Potential payments for McCormick (as of Dec 31, 2024):
| Scenario | Cash Severance ($) | STI ($) | Health & Welfare ($) | RSUs ($) | PSUs ($) | Total ($) |
|---|---|---|---|---|---|---|
| Death/Disability/Retirement | $0 | $279,500 | $0 | $184,079 | $476,848 | $940,427 |
| Termination Without Cause (non-CIC) | $0 | $0 | $0 | $184,079 | $0 | $184,079 |
| Qualifying Termination post-CIC | $1,419,000 | $279,500 | $0 | $325,042 | $1,300,319 | $3,323,861 |
Retirement & deferred compensation:
- Qualified Pension Plan participant; Present Value of Accumulated Benefit: $1,325,016; 22.00 credited years (no SERP participation) .
- Nonqualified Deferred Compensation Plan: executive contributions $185,375; company contributions $41,315; aggregate earnings $595,465; year-end balance $3,914,592 (2024) .
- Company provides standard employee benefits; executives receive no perquisites .

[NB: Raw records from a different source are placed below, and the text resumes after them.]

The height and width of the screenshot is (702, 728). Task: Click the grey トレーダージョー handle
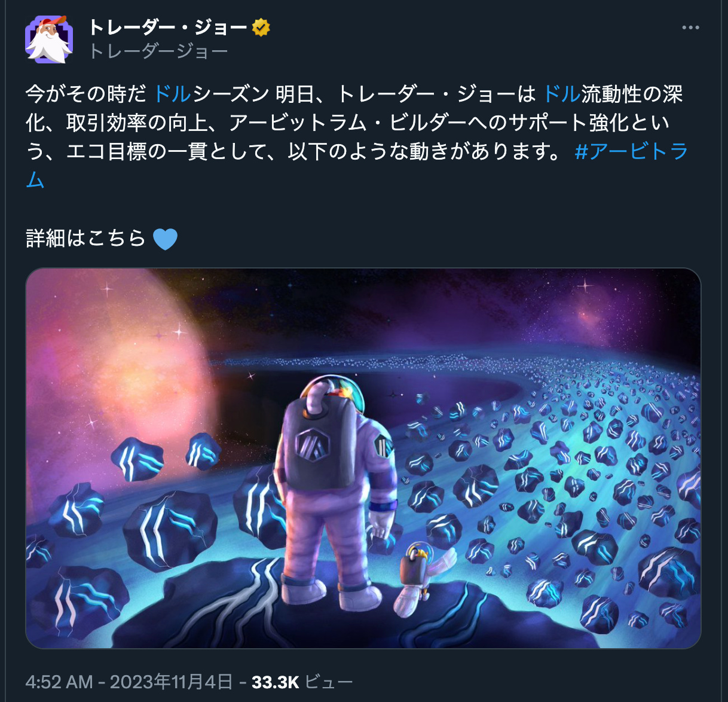158,51
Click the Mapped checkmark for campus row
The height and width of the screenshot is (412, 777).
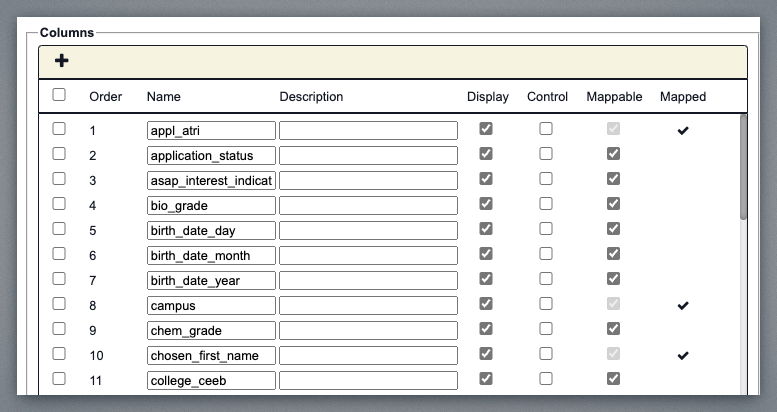pyautogui.click(x=683, y=305)
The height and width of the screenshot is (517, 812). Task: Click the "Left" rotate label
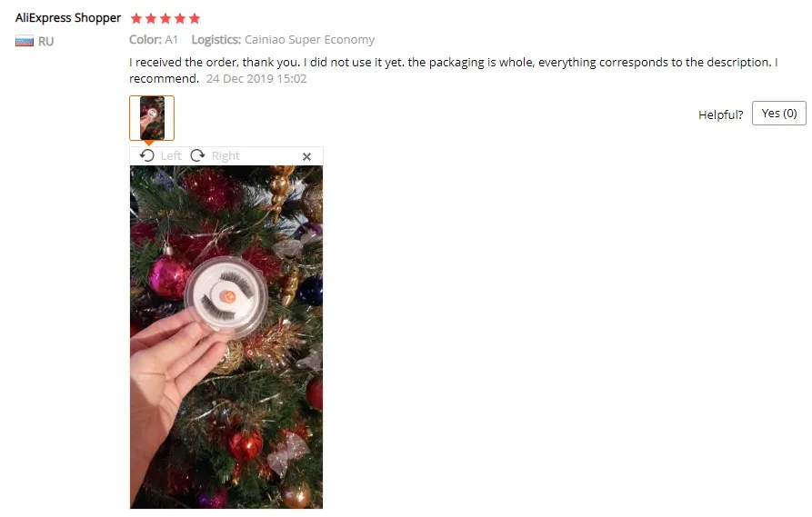(171, 155)
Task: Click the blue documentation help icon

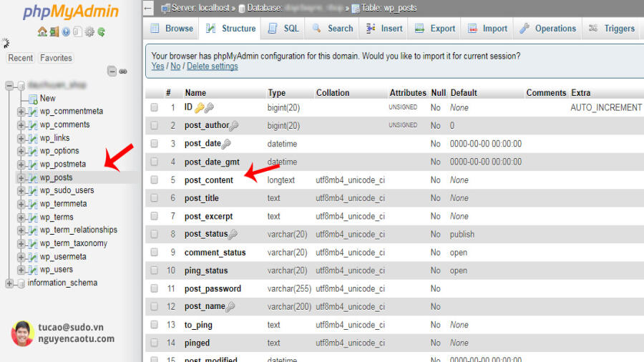Action: click(x=66, y=31)
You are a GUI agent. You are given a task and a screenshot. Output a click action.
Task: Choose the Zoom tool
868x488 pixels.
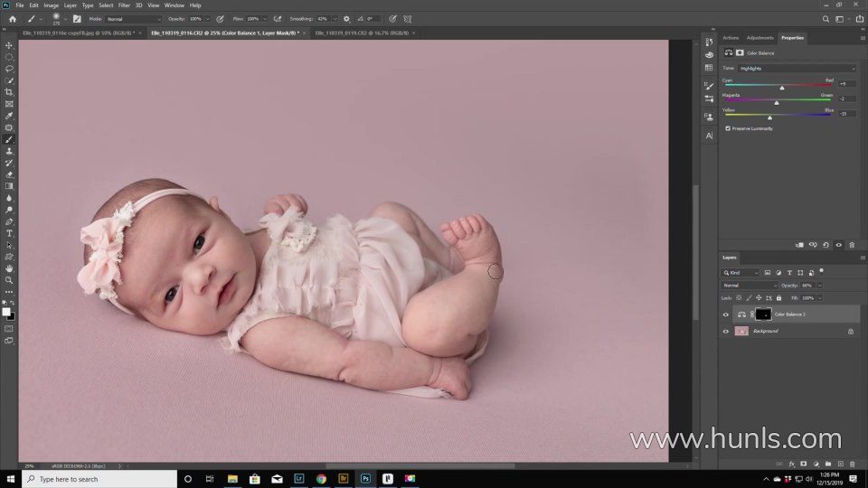pyautogui.click(x=9, y=280)
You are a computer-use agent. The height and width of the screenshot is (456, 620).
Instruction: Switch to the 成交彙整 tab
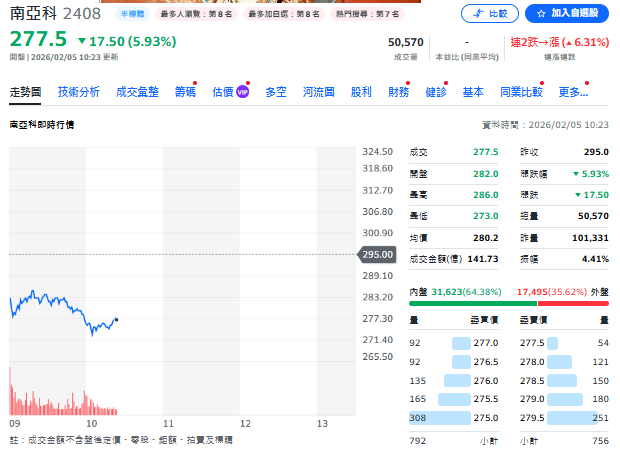tap(137, 92)
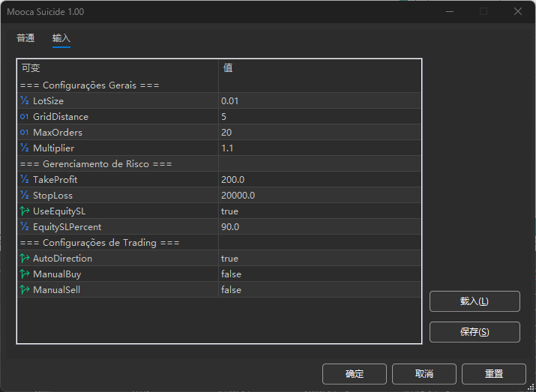
Task: Click the Multiplier double-type icon
Action: pyautogui.click(x=25, y=148)
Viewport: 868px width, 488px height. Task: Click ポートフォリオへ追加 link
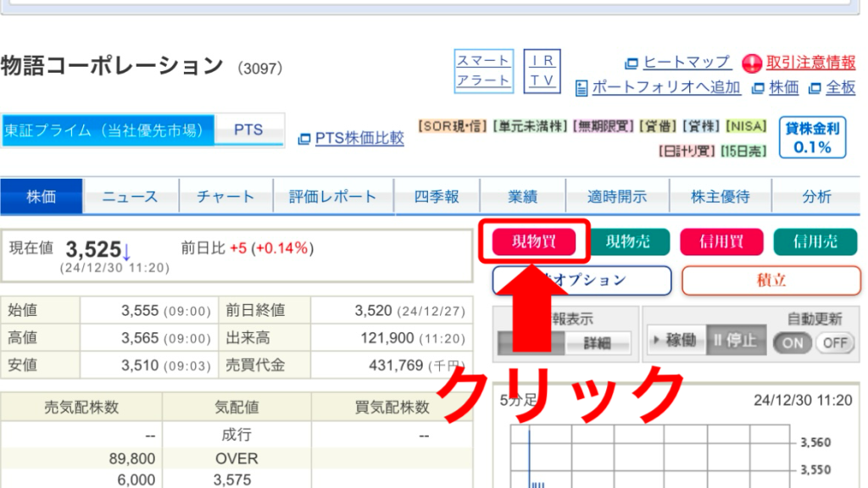coord(665,87)
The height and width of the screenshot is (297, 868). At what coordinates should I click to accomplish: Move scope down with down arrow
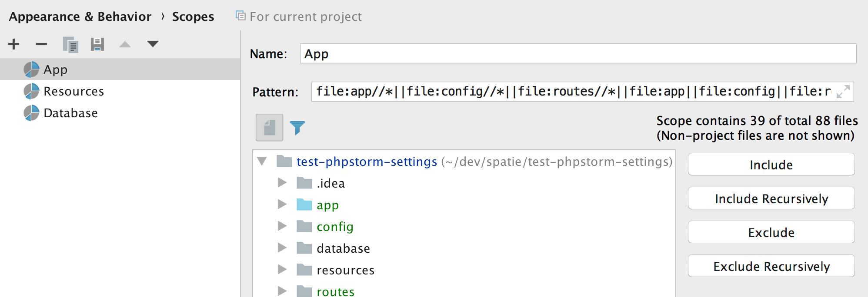[x=153, y=44]
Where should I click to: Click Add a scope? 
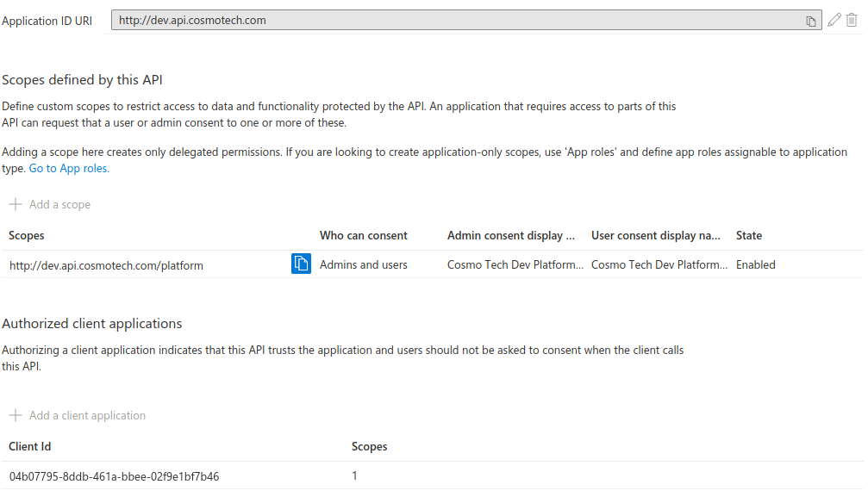pos(59,204)
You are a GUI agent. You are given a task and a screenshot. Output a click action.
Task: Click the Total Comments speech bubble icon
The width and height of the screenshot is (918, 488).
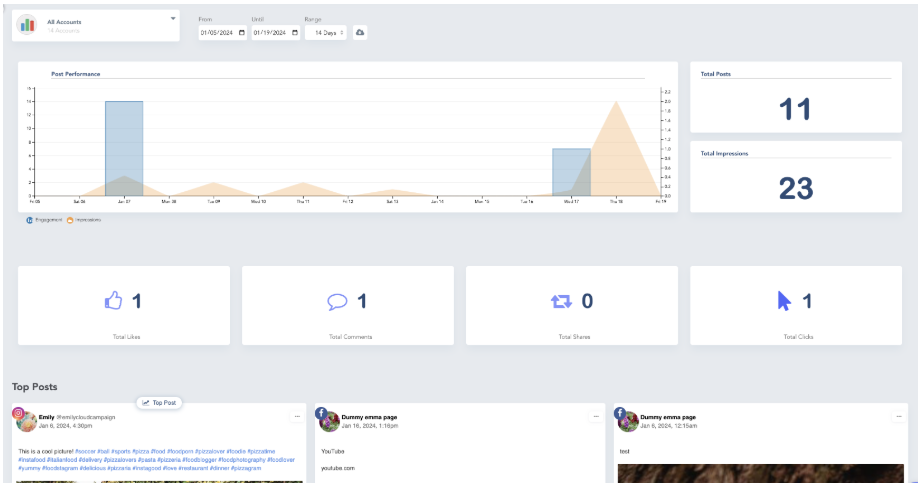337,301
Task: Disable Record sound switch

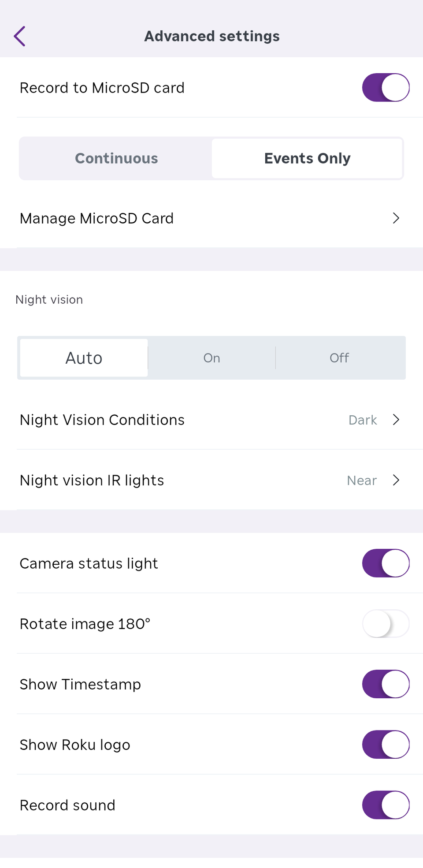Action: pos(386,805)
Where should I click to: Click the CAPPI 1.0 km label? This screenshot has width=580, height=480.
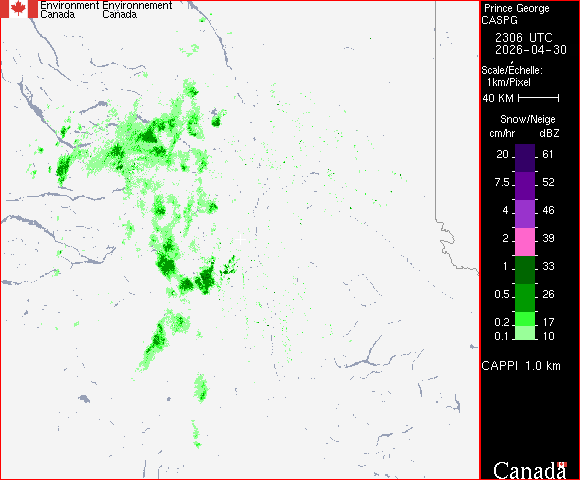click(521, 366)
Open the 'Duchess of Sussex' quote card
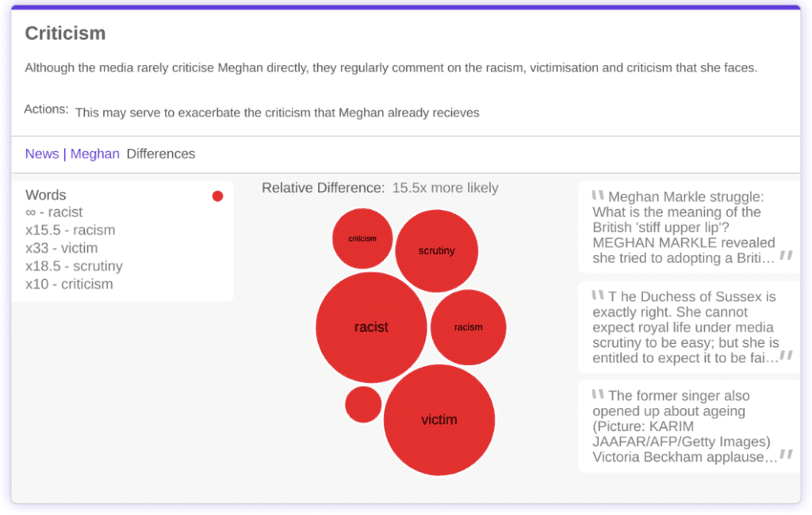This screenshot has width=812, height=515. pos(688,327)
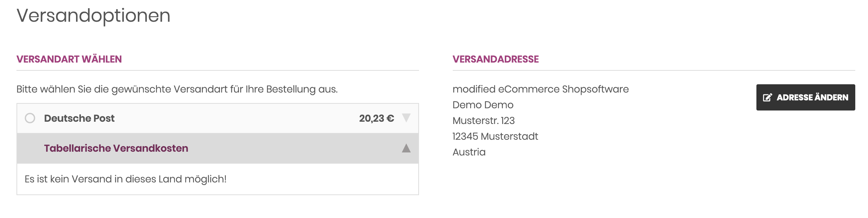Click the VERSANDART WÄHLEN section heading
Image resolution: width=868 pixels, height=218 pixels.
click(x=69, y=59)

- Clawbacks apply to STI and LTI awards, beyond legal minimums .
Compensation Structure vs Performance
- Pay mix emphasizes at-risk compensation: 65% STI target (with company and individual modifiers) and majority of LTI in PSUs linked to relative TSR .
- 2021 PSU cycle paid 0% based on relative TSR ranking, evidencing pay-for-performance discipline .
- 2024 STI included financial EPS (70%), safety (DART, PVIR, ERT) and environmental Emissions Reduction metrics; company modifier certified at 120.8% .
- Independent consultant (Meridian) advises peer benchmarking and program design; 2024 say-on-pay approval 96% .
Compensation benchmarking peer group (program/PSUs): utilities including Alliant, Atmos, Avista, Black Hills, CenterPoint, CMS, NJ Resources, NiSource, NW Natural, NorthWestern, Portland General Electric, PNM Resources, Southwest Gas, Spire (South Jersey Industries replaced by Black Hills in 2024 benchmarking) .
Performance & Track Record (Context)
- ONE Gas met or exceeded guidance midpoint every year since 2014; stock price $69.25 at 12/31/24, up ~106% since 2/3/2014 (avg ~7% annual increase); 2024 dividend $2.64/share (raised to $2.68 annualized in Jan 2025) .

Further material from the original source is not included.